The response should consist of the listing, repeated word for word.

::: Exercise data

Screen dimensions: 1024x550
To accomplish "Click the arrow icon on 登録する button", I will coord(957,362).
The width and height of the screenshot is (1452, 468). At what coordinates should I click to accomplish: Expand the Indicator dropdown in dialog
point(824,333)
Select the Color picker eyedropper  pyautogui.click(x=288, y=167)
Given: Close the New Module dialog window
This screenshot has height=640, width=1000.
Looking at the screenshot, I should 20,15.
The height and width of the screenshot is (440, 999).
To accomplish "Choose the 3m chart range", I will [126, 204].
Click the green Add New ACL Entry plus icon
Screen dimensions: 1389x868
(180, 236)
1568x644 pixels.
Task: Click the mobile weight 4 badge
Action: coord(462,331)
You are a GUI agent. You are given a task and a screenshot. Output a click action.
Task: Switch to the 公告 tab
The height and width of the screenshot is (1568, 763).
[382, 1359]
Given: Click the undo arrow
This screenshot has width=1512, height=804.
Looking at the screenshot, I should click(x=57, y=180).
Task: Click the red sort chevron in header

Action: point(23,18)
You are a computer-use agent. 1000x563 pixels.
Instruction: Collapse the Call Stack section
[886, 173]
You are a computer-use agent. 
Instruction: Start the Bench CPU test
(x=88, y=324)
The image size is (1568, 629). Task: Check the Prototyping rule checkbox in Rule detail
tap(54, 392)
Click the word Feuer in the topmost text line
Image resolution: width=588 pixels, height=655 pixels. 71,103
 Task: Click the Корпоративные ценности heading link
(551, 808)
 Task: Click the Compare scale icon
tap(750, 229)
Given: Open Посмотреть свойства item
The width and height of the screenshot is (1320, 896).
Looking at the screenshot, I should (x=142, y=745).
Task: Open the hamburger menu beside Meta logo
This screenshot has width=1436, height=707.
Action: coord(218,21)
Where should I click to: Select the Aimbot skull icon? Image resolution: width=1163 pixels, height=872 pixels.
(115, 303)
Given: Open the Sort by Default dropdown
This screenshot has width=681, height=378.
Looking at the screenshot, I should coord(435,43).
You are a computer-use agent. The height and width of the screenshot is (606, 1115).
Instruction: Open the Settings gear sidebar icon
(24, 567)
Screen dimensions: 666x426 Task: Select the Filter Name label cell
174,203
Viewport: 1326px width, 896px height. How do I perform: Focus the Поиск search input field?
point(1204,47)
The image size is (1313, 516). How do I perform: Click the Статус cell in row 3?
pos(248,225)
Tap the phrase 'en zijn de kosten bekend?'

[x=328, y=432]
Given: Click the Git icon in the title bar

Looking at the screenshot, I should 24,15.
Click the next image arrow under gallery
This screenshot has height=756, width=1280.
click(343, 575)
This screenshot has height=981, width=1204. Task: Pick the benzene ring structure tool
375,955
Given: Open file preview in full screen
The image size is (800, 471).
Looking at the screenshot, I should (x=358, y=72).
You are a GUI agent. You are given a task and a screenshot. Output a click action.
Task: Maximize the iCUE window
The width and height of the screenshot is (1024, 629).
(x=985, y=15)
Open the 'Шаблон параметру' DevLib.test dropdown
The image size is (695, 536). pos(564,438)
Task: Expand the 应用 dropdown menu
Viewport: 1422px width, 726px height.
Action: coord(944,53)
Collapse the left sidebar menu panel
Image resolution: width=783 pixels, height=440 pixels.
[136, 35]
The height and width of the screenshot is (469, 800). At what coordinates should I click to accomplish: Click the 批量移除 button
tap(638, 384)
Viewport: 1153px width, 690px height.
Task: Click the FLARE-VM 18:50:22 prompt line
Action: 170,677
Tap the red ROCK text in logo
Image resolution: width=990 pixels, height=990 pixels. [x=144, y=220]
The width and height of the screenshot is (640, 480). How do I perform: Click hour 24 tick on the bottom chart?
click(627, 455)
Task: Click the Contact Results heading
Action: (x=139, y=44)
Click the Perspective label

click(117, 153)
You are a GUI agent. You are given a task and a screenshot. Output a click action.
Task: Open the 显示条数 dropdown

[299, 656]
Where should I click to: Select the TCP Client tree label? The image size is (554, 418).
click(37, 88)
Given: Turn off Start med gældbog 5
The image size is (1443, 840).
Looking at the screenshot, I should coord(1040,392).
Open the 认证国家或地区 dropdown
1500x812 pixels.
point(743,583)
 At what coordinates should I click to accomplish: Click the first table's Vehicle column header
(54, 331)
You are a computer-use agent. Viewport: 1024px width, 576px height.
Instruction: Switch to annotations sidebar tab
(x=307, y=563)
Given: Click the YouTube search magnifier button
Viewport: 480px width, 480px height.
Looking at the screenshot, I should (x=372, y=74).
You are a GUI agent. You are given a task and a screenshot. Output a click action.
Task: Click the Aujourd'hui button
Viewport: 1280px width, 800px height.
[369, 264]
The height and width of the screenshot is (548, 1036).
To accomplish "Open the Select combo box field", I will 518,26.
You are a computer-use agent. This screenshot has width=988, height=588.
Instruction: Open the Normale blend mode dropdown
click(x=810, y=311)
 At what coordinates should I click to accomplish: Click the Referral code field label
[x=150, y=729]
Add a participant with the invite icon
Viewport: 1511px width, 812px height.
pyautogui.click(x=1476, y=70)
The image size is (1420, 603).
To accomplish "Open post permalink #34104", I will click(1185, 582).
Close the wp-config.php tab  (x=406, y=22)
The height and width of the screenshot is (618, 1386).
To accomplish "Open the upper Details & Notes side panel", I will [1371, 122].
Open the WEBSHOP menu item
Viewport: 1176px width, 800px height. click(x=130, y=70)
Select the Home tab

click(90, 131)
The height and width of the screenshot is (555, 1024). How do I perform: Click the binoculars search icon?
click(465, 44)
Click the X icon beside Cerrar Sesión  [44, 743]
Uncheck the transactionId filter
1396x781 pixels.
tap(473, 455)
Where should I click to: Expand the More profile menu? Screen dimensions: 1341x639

::::::

▸ Written response:
Screen dimensions: 1024x550
To accomplish "Click the arrow icon on 登録する button", I will coord(957,362).
The width and height of the screenshot is (1452, 468). At what coordinates should I click to accomplish: Expand the Indicator dropdown in dialog
point(824,333)
Select the Color picker eyedropper  pyautogui.click(x=288, y=167)
Given: Close the New Module dialog window
This screenshot has height=640, width=1000.
Looking at the screenshot, I should 20,15.
The height and width of the screenshot is (440, 999).
To accomplish "Choose the 3m chart range", I will [126, 204].
Click the green Add New ACL Entry plus icon
Screen dimensions: 1389x868
(180, 236)
1568x644 pixels.
Task: Click the mobile weight 4 badge
Action: coord(462,331)
You are a GUI agent. You are given a task and a screenshot. Output a click action.
Task: Switch to the 公告 tab
The height and width of the screenshot is (1568, 763).
[382, 1359]
Given: Click the undo arrow
This screenshot has width=1512, height=804.
Looking at the screenshot, I should click(x=57, y=180).
Task: Click the red sort chevron in header

Action: point(23,18)
You are a computer-use agent. 1000x563 pixels.
Instruction: Collapse the Call Stack section
[886, 173]
You are a computer-use agent. 
Instruction: Start the Bench CPU test
(x=88, y=324)
The image size is (1568, 629). Task: Check the Prototyping rule checkbox in Rule detail
tap(54, 392)
Click the word Feuer in the topmost text line
Image resolution: width=588 pixels, height=655 pixels. 71,103
 Task: Click the Корпоративные ценности heading link
(551, 808)
 Task: Click the Compare scale icon
tap(750, 229)
Given: Open Посмотреть свойства item
The width and height of the screenshot is (1320, 896).
Looking at the screenshot, I should (x=142, y=745).
Task: Open the hamburger menu beside Meta logo
This screenshot has width=1436, height=707.
Action: coord(218,21)
Where should I click to: Select the Aimbot skull icon? Image resolution: width=1163 pixels, height=872 pixels.
(115, 303)
Given: Open the Sort by Default dropdown
This screenshot has width=681, height=378.
Looking at the screenshot, I should coord(435,43).
You are a computer-use agent. The height and width of the screenshot is (606, 1115).
Instruction: Open the Settings gear sidebar icon
(24, 567)
Screen dimensions: 666x426 Task: Select the Filter Name label cell
174,203
Viewport: 1326px width, 896px height. How do I perform: Focus the Поиск search input field?
point(1204,47)
The image size is (1313, 516). How do I perform: Click the Статус cell in row 3?
pos(248,225)
Tap the phrase 'en zijn de kosten bekend?'

[x=328, y=432]
Given: Click the Git icon in the title bar

Looking at the screenshot, I should 24,15.
Click the next image arrow under gallery
This screenshot has height=756, width=1280.
click(343, 575)
This screenshot has height=981, width=1204. Task: Pick the benzene ring structure tool
375,955
Given: Open file preview in full screen
The image size is (800, 471).
Looking at the screenshot, I should (x=358, y=72).
You are a GUI agent. You are given a task and a screenshot. Output a click action.
Task: Maximize the iCUE window
The width and height of the screenshot is (1024, 629).
(x=985, y=15)
Open the 'Шаблон параметру' DevLib.test dropdown
The image size is (695, 536). pos(564,438)
Task: Expand the 应用 dropdown menu
Viewport: 1422px width, 726px height.
Action: coord(944,53)
Collapse the left sidebar menu panel
Image resolution: width=783 pixels, height=440 pixels.
[136, 35]
The height and width of the screenshot is (469, 800). At what coordinates should I click to accomplish: Click the 批量移除 button
tap(638, 384)
Viewport: 1153px width, 690px height.
Task: Click the FLARE-VM 18:50:22 prompt line
Action: 170,677
Tap the red ROCK text in logo
Image resolution: width=990 pixels, height=990 pixels. [x=144, y=220]
The width and height of the screenshot is (640, 480). How do I perform: Click hour 24 tick on the bottom chart?
click(627, 455)
Task: Click the Contact Results heading
Action: (x=139, y=44)
Click the Perspective label

click(117, 153)
You are a GUI agent. You are given a task and a screenshot. Output a click action.
Task: Open the 显示条数 dropdown

[299, 656]
Where should I click to: Select the TCP Client tree label? The image size is (554, 418).
click(37, 88)
Given: Turn off Start med gældbog 5
The image size is (1443, 840).
Looking at the screenshot, I should coord(1040,392).
Open the 认证国家或地区 dropdown
1500x812 pixels.
point(743,583)
 At what coordinates should I click to accomplish: Click the first table's Vehicle column header
(54, 331)
You are a computer-use agent. Viewport: 1024px width, 576px height.
Instruction: Switch to annotations sidebar tab
(x=307, y=563)
Given: Click the YouTube search magnifier button
Viewport: 480px width, 480px height.
Looking at the screenshot, I should (x=372, y=74).
You are a GUI agent. You are given a task and a screenshot. Output a click action.
Task: Click the Aujourd'hui button
Viewport: 1280px width, 800px height.
[369, 264]
The height and width of the screenshot is (548, 1036).
To accomplish "Open the Select combo box field", I will 518,26.
You are a computer-use agent. This screenshot has width=988, height=588.
Instruction: Open the Normale blend mode dropdown
click(x=810, y=311)
 At what coordinates should I click to accomplish: Click the Referral code field label
[x=150, y=729]
Add a participant with the invite icon
Viewport: 1511px width, 812px height.
pyautogui.click(x=1476, y=70)
The image size is (1420, 603).
To accomplish "Open post permalink #34104", I will click(1185, 582).
Close the wp-config.php tab  (x=406, y=22)
The height and width of the screenshot is (618, 1386).
To accomplish "Open the upper Details & Notes side panel", I will [1371, 122].
Open the WEBSHOP menu item
Viewport: 1176px width, 800px height. click(x=130, y=70)
Select the Home tab

click(90, 131)
The height and width of the screenshot is (555, 1024). How do I perform: Click the binoculars search icon?
click(465, 44)
Click the X icon beside Cerrar Sesión  [44, 743]
Uncheck the transactionId filter
1396x781 pixels.
tap(473, 455)
Where should I click to: Expand the More profile menu? Screen dimensions: 1341x639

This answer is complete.